A bee visits a tree's flowers in a patch of forest near Panama's Soberania National Park. Photo by Antonio Castilla/University of Texas
Nov. 7 (UPI) -- Sex isn't just for animals. Plants mate too. But to produce seeds, they require the assistance of intermediary parties -- pollinators. New research suggests tiny bees are essential to this process.
Scientists at the University of Texas analyzed genetic markers from the pollinated flowers and seeds in a 2.5 square miles plot of Panamanian forest, revealing the foraging patterns of tiny bees. Their findings -- published this week in the journal PNAS -- showed small bee species helped trees as far as a mile apart reproduce.
There are hundreds of wild bee species, and many are quite small. Most studies focus on larger species, as they carry the heaviest pollen loads. But research shows small bees, some no larger than a grain of rice, visit more flowers and travel just as far as larger species.
"Size isn't everything," Shalene Jha, an associate professor of integrative biology at Texas, said in a news release. "These little bees are responsible for major beneficial impacts in terms of reproduction and gene flow."

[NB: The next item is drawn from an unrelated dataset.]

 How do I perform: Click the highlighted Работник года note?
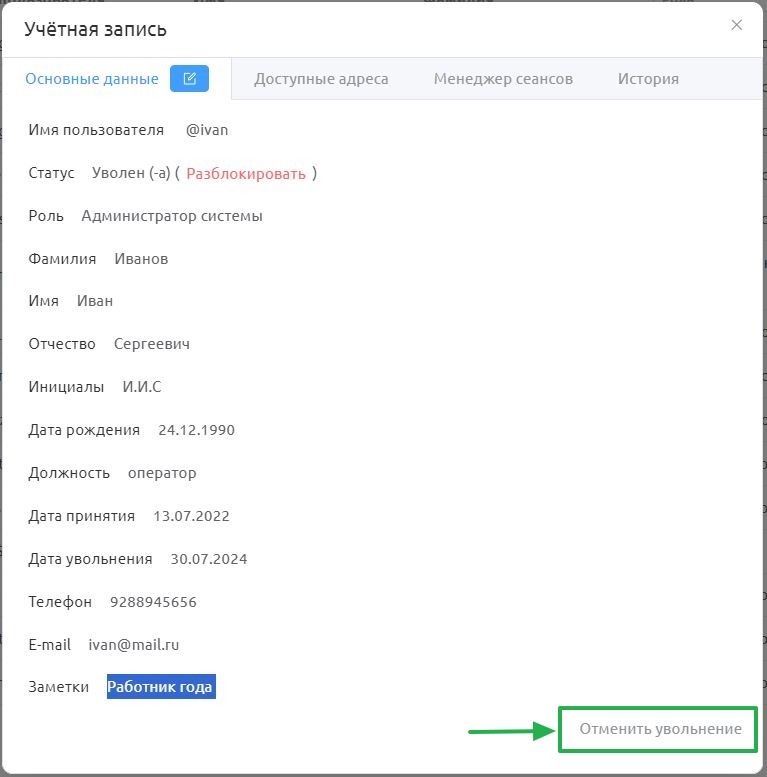161,686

Similar attempts to track pollinators across stretches of forest or field tend to hone in on just a few hundred square feet. The latest study was more ambitious.

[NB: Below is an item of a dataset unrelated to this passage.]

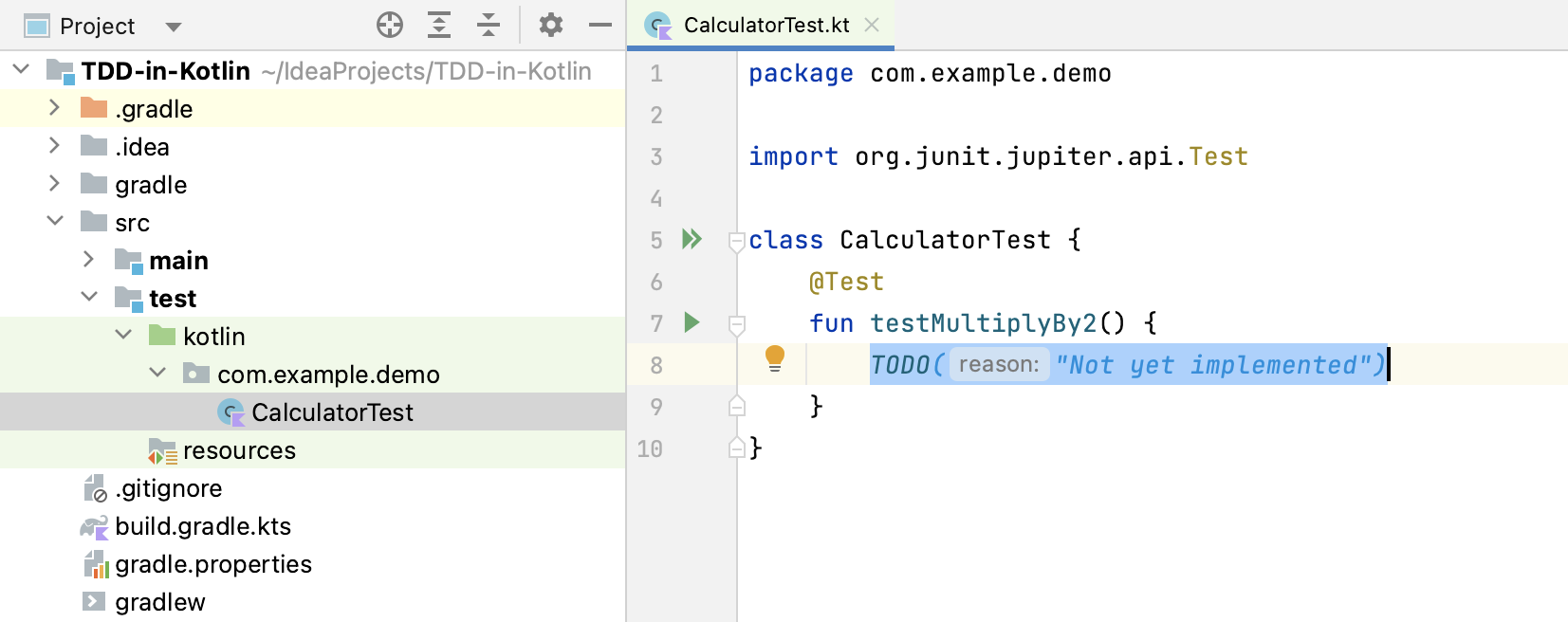Toggle code folding for testMultiplyBy2 function
Viewport: 1568px width, 622px height.
coord(736,324)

"If you work in a small portion of forest, you're only capable of measuring pollen movement in a small area," Jha said. "We picked up the signal about how far these little bees move because we started doing work that was commensurate with the scale at which they're actually flying."

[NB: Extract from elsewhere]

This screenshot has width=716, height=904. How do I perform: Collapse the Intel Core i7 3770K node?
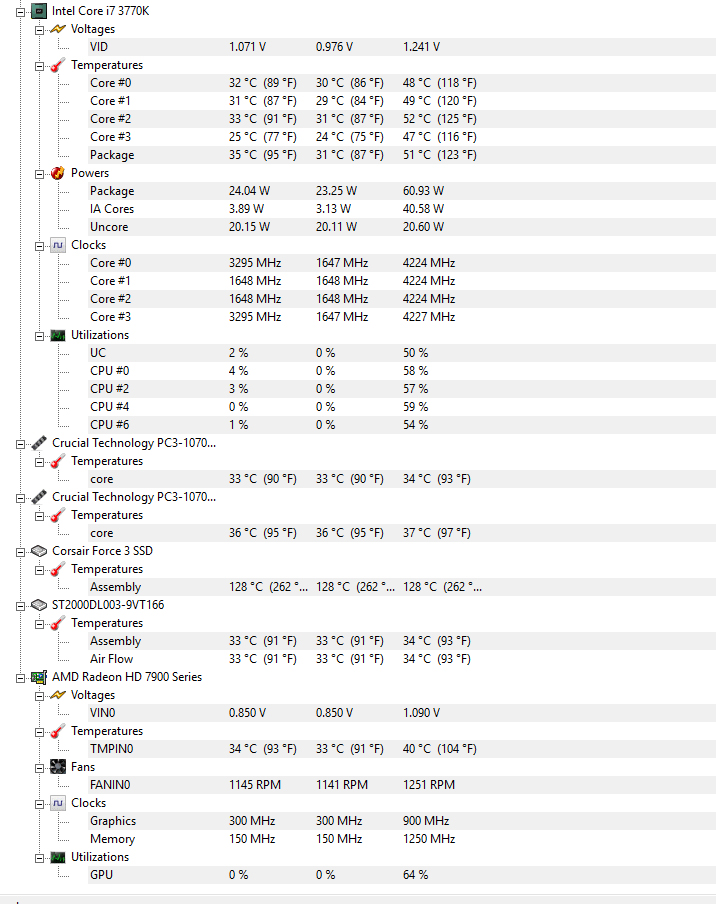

The research suggests smaller bees may play a key role in preventing inbreeding. By helping distant trees reproduce, pollinators ensure the next generation of trees are supplied with sufficient genetic diversity.
Researchers hope their work will inspire scientists to take a closer look at how different types of pollinators help plants reproduce in various ecosystems. If environmental threats continue to shrink the populations of larger bee species, smaller bees may have to take on more pollinating duties.